PROMPT | Using the material below, return exactly the lines between the one holding "Given: Click the" and the one holding "The image size is (1543, 784).", inclusive, and no others.

DATA |
• • • •

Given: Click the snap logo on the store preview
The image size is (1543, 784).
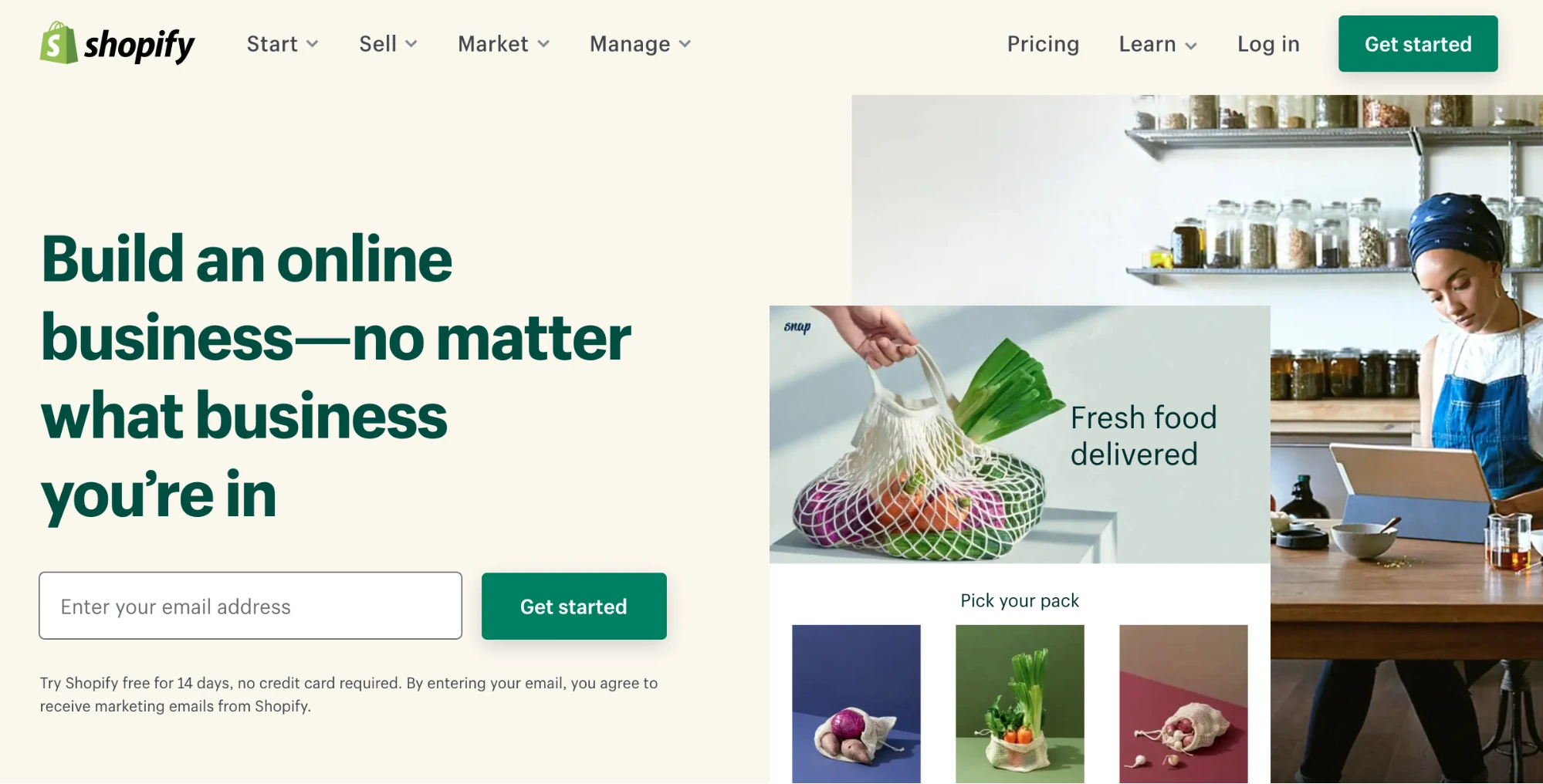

• • • •

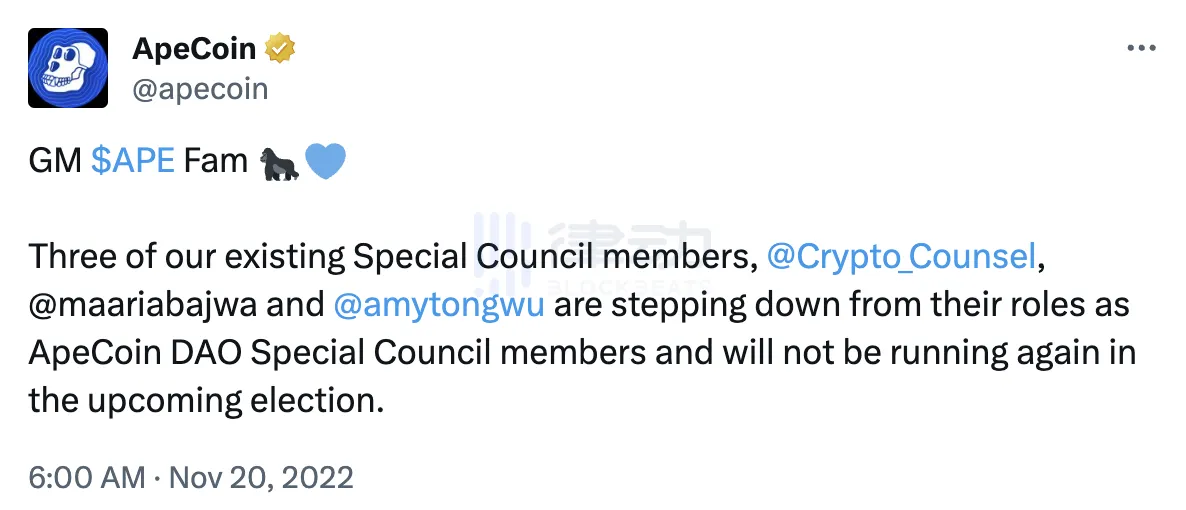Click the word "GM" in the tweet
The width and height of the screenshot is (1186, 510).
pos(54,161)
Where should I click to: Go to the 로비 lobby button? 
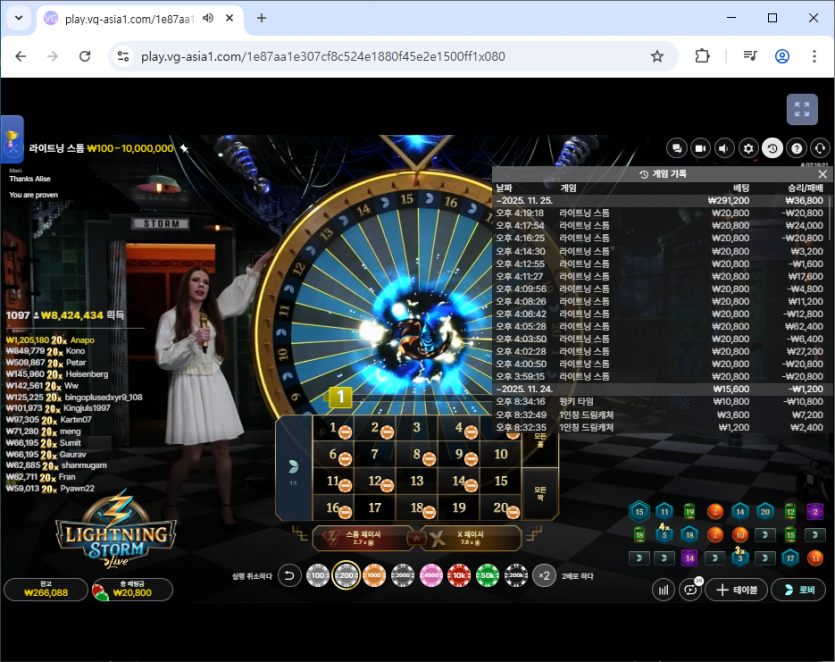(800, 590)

• • • •

TASK OUTPUT |
Given: Click the snap logo on the store preview
The image size is (1543, 784).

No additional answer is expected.